By Stacy M. Brown,
NNPA Newswire Senior National Correspondent,
(NNPA NEWSWIRE) – In a grand celebration of HBCU excellence, the 2023 Toyota HBCU New York Classic kicks off a week-long extravaganza from Sept. 12-16. The event, billed as the world’s largest HBCU homecoming and one that celebrates HBCU culture, promises various activities beyond the football field, aiming to immerse attendees in the vibrant tapestry of historically Black colleges and universities.
Classic President Albert Williams and other organizers were enthusiastic about the big week.
“We can’t wait to celebrate HBCU football and culture for a full week this fall,” Williams, the president of 1105 Sports, which produces the Classic, said during an appearance on the National Newspaper Publishers Association’s “Let It Be Known” show. “Bringing the game to the New York area allows us to expose youth in New York, New Jersey and beyond to HBCUs and the bigger HBCU community. Our goal is to showcase the HBCU culture and life experience through a full week of events. We want fans, students and alumni from all HBCUs to come out and participate.”
The week’s pinnacle is the showdown between Southern Intercollegiate Athletic Conference (SIAC) rivals Albany State and Morehouse College. Both teams are gearing up to launch their season with hopes of clinching the SIAC championship, with the introduction of a new divisional format adding an extra layer of excitement. The game will be aired live on CNBC, Peacock and the NBC Sports App on Saturday, Sept. 16, at 3 p.m. EST.
Tuesday, Sept. 12
• Mayor’s Kickoff Lunch, 12–2 p.m. ET
Mayor Eric Adams, Morehouse College President David A. Thomas and Albany State President Marion Ross Fedrick will officially launch the 2023 HBCU New York Classic at Sylvia’s in Harlem, N.Y. This exclusive event sets the tone for an extraordinary week.
• NYC High School Education Day, 10 a.m. – 2 p.m. ET
High school sophomores, juniors, seniors and community college students are encouraged to attend. Admissions representatives from Morehouse College and Albany State University will be on hand at the Borough of Manhattan Community College to illuminate the importance of higher education and unveil the exciting programs and experiences HBCUs offer.
Wednesday, Sept. 13
• NJ High School Education Day, 10 a.m. – 2 p.m.
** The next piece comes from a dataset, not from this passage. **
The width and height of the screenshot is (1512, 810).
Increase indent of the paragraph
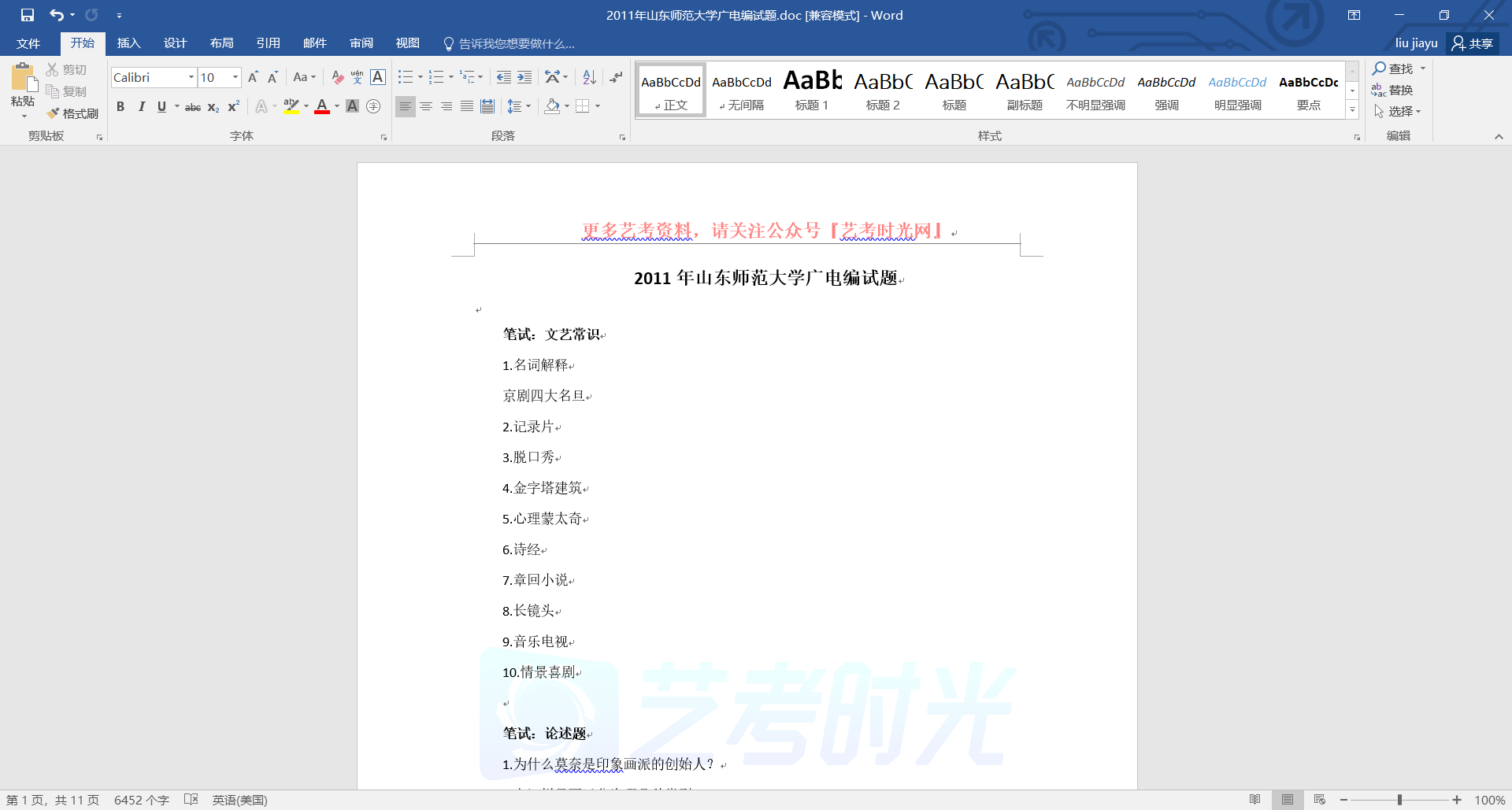point(524,77)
ET
A similar event will take place at the New Jersey Institute of Technology in Newark, with admissions offices from both Morehouse College and Albany State University providing insights into the invaluable opportunities presented by HBCUs.
Thursday, Sept. 14
• “HBCU Inspired” + The Great Debate at the Apollo, 7 – 10 p.m. ET (Doors open at 6 p.m. ET)
Marking the 35th anniversary of Spike Lee’s “School Daze” and “A Different World,” cast members will share their journeys and how HBCUs played a pivotal role. Notable personalities, including Jasmine Guy, Kadeem Hardison and Darryl M. Bell, are scheduled to attend. Additionally, a spirited debate between Rutgers and Morehouse College on affirmative action promises to ignite intellectual sparks.
Friday, Sept. 15
• Greek Step Show, 7:30 – 10:30 p.m. ET (Doors open at 6:30 p.m. ET)
The Divine Nine takes center stage at the New Jersey Institute of Technology for a dazzling performance. This ticketed event guarantees an evening of high-energy entertainment.
Saturday, Sept. 16 (Game Day)
• Yardfest, 10 a.m. – 2 p.m.
The MetLife Stadium’s parking lot transforms into a vibrant tailgate experience. Attendees can revel in full-service tents, offering everything from game tickets to exclusive field and press conference access. HBCU enthusiasts, fraternities, sororities, fans, students and alumni are all invited to partake in the festivities.
• Career Expo, 10 a.m. – 2 p.m.
Lot F of MetLife Stadium will be the site of a career fair featuring major companies like the New York Jets, Wells Fargo, Johnson & Johnson and MetLife, offering upcoming and recent graduates, career seekers and switchers fresh opportunities. This event is open to all, emphasizing the inclusive spirit of HBCUs.
“Our mission is to amplify HBCUs and folks that have been positive in the African-American community,” Williams said. “You don’t have to be an HBCU graduate or African American as long as you’re doing something positive for the African-American community.”
Williams said the event transcends football. He called it a cultural immersion, “a chance to experience what HBCU students and graduates live daily.”